Start of Provided information

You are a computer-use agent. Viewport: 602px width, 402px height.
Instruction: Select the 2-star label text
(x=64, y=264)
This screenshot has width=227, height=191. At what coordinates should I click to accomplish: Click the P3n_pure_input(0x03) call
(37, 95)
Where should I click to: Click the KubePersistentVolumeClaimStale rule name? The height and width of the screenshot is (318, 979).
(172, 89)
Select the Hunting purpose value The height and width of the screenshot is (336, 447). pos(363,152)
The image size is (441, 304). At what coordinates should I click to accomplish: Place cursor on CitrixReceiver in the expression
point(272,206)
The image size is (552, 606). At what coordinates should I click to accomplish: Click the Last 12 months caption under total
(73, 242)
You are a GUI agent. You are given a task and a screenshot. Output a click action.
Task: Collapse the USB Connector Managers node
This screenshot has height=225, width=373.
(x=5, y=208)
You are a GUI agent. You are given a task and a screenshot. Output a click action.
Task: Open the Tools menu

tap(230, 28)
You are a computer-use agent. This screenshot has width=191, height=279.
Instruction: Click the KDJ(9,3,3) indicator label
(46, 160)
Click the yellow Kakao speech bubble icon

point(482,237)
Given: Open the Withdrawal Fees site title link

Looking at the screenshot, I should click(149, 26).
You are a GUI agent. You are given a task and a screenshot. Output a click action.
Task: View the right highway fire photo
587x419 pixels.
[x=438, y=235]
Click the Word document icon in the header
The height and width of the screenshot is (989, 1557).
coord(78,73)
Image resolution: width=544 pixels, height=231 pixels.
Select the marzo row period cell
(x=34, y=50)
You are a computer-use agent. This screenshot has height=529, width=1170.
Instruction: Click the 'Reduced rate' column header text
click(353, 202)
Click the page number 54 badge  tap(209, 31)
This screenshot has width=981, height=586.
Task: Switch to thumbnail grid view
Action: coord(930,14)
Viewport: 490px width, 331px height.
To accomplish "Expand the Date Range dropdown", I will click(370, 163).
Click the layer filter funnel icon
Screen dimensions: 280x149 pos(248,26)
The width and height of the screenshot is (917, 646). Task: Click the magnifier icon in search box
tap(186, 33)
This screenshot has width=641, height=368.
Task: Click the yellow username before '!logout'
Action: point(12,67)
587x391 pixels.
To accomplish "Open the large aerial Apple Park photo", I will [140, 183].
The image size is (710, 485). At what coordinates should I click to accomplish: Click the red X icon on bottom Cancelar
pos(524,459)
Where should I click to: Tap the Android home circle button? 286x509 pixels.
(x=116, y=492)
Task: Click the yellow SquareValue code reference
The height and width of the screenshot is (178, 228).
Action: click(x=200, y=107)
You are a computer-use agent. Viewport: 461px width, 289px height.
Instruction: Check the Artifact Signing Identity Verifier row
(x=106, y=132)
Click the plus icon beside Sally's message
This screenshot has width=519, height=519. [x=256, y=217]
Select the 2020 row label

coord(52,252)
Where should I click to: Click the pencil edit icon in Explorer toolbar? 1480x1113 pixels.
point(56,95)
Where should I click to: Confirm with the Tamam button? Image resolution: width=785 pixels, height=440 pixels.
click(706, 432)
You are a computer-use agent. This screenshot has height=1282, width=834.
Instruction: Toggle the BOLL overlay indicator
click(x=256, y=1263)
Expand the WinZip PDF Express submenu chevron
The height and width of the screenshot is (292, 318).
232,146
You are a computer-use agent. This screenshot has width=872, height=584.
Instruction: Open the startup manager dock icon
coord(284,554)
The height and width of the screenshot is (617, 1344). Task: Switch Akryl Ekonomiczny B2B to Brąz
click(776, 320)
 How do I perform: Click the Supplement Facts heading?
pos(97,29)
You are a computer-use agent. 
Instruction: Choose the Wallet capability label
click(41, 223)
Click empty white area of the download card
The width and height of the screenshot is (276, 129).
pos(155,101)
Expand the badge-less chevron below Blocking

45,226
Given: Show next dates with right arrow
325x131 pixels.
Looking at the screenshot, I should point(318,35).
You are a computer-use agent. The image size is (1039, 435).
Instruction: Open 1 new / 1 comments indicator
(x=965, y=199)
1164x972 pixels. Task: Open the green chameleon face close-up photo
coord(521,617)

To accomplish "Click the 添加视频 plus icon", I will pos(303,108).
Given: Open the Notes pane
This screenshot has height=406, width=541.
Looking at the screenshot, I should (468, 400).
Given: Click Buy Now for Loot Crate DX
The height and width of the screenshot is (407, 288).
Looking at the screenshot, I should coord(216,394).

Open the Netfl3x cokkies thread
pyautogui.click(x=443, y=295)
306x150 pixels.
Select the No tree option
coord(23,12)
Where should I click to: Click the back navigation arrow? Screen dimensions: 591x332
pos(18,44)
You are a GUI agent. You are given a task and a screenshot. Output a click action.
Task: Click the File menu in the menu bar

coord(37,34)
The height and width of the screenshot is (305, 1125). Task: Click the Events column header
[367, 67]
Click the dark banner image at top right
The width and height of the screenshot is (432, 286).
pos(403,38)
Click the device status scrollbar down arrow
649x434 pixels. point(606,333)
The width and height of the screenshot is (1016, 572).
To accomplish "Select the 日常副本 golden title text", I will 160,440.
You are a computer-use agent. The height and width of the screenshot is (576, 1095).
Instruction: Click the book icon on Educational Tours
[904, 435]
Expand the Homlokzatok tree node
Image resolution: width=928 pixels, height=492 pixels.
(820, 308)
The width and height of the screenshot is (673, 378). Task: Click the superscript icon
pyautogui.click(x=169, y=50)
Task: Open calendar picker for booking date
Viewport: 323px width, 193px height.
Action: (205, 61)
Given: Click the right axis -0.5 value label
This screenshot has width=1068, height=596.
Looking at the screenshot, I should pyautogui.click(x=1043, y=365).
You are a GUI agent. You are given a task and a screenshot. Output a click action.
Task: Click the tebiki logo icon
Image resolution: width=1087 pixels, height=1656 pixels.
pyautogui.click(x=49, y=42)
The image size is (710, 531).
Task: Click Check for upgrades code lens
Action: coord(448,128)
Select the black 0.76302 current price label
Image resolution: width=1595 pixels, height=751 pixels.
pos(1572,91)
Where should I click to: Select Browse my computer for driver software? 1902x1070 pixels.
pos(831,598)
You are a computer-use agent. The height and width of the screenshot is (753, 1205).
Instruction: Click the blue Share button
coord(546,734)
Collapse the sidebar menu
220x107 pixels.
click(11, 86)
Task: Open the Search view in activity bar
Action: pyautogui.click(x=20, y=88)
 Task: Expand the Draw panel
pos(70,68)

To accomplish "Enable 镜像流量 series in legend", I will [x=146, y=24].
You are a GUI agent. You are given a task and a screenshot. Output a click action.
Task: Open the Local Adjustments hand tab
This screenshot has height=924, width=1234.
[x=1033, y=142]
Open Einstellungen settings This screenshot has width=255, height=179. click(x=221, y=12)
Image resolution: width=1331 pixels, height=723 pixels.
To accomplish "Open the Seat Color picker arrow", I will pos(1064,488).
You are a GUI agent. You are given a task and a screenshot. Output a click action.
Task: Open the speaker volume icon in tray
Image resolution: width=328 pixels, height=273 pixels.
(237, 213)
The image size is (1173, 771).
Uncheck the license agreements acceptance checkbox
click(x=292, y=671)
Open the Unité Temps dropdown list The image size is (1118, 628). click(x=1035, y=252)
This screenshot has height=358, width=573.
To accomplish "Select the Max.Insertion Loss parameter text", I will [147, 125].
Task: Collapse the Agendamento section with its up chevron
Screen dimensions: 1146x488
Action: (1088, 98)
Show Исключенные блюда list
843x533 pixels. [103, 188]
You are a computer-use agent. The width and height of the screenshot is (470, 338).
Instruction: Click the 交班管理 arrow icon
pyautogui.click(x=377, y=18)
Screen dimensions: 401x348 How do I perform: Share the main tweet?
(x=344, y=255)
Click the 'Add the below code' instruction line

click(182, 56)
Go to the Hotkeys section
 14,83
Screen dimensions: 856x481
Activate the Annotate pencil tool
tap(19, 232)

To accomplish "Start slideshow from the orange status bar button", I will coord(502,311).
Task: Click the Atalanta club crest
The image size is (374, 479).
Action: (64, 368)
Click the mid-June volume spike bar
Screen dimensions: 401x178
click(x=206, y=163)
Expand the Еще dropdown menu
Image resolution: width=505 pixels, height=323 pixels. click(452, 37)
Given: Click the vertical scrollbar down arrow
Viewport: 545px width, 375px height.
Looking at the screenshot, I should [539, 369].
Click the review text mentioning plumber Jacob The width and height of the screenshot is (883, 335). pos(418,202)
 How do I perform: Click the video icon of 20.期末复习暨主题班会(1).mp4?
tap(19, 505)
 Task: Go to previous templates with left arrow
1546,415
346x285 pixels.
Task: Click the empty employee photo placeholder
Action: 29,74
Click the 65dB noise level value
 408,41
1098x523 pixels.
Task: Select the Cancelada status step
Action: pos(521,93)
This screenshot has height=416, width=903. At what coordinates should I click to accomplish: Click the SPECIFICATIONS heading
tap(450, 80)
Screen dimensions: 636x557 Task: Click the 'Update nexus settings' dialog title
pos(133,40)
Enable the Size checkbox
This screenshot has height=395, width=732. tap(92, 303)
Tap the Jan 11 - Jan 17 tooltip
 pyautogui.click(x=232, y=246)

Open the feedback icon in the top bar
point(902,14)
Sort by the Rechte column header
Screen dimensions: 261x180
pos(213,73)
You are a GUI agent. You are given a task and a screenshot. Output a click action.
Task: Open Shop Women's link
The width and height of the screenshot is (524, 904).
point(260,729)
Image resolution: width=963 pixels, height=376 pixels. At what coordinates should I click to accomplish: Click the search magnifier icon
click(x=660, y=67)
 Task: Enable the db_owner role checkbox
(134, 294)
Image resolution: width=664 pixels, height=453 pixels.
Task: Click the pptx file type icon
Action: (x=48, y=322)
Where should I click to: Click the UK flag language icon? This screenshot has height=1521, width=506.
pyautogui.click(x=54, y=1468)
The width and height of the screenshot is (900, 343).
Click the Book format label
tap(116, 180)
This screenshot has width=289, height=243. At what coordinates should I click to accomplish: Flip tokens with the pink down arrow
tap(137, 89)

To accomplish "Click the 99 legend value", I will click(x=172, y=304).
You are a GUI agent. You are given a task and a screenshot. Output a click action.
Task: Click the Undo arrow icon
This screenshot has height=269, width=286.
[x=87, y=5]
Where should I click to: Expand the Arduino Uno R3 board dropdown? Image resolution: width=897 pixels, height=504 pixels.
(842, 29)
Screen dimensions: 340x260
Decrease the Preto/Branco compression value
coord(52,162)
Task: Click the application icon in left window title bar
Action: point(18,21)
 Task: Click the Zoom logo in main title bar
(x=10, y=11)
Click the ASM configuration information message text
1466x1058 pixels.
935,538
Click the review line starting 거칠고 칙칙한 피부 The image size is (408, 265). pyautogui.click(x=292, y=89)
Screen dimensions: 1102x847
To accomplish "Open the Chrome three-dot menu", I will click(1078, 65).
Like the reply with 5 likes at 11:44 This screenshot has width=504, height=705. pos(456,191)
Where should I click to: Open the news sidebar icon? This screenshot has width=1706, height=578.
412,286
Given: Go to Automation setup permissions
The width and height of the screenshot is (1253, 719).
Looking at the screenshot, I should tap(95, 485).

End of Provided information

Print only the lines running from the one with "Task: Click the Undo arrow icon" to the final line of the data above, each exactly as it appears.

-- Answer to this task --
Task: Click the Undo arrow icon
This screenshot has height=269, width=286.
[x=87, y=5]
Where should I click to: Expand the Arduino Uno R3 board dropdown? Image resolution: width=897 pixels, height=504 pixels.
(842, 29)
Screen dimensions: 340x260
Decrease the Preto/Branco compression value
coord(52,162)
Task: Click the application icon in left window title bar
Action: point(18,21)
 Task: Click the Zoom logo in main title bar
(x=10, y=11)
Click the ASM configuration information message text
1466x1058 pixels.
935,538
Click the review line starting 거칠고 칙칙한 피부 The image size is (408, 265). pyautogui.click(x=292, y=89)
Screen dimensions: 1102x847
To accomplish "Open the Chrome three-dot menu", I will click(1078, 65).
Like the reply with 5 likes at 11:44 This screenshot has width=504, height=705. pos(456,191)
Where should I click to: Open the news sidebar icon? This screenshot has width=1706, height=578.
412,286
Given: Go to Automation setup permissions
The width and height of the screenshot is (1253, 719).
Looking at the screenshot, I should tap(95, 485).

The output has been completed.